Blood-brain barrier transport helps explain discrepancies in in vivo potency between oxycodone and morphine
Emma Boström, Margareta Hammarlund-Udenaes and Ulrika SH Simonsson
Division of Pharmacokinetics and Drug Therapy, Department of Pharmaceutical Biosciences, Uppsala University, Box 591, SE-751 24 Uppsala, Sweden
Objectives: The objective of this study was to evaluate the brain pharmacokinetic-pharmacodynamic (PKPD) relationships of unbound oxycodone and morphine in order to investigate the influence of blood-brain barrier (BBB) transport on differences in potency between these drugs.

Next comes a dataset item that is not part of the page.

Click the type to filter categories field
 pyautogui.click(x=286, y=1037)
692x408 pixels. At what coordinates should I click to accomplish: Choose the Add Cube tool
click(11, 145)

Methods: Microdialysis was used to obtain unbound concentrations in brain and blood. The antinociceptive effect of each drug was assessed using the hot water tail-flick method. A population PK model of morphine was developed using NONMEM. BBB transport was described as the rate (CLin) and extent (Kp,uu) of equilibration, where CLin is the influx clearance across the BBB and Kp,uu is the ratio of the unbound concentration in brain to that in blood at steady state. A joint PKPD model of oxycodone and morphine based on unbound brain concentrations was developed and used as a statistical tool to evaluate differences in the PD parameters of the drugs.
Results: A six-fold difference in Kp,uu between oxycodone and morphine implies that, for the same unbound concentration in blood, the concentrations of unbound oxycodone in brain will be six times higher than those of morphine. A direct effect model was applied to the unbound brain PKPD data. A power model using Effect = Baseline + Slope • Cγ best described the data. Drug-specific Slope and γ parameters were supported by the data, making the relative potency of the drugs concentration-dependent. Based on unbound brain concentrations, morphine was the more potent drug. However, based on unbound blood concentrations, oxycodone was more potent.
Conclusions: For centrally acting drugs such as opioids, PKPD relationships used for describing the interaction with the receptor are better obtained by correlating the effects to concentrations of unbound drug in the tissue of interest rather than to blood concentrations.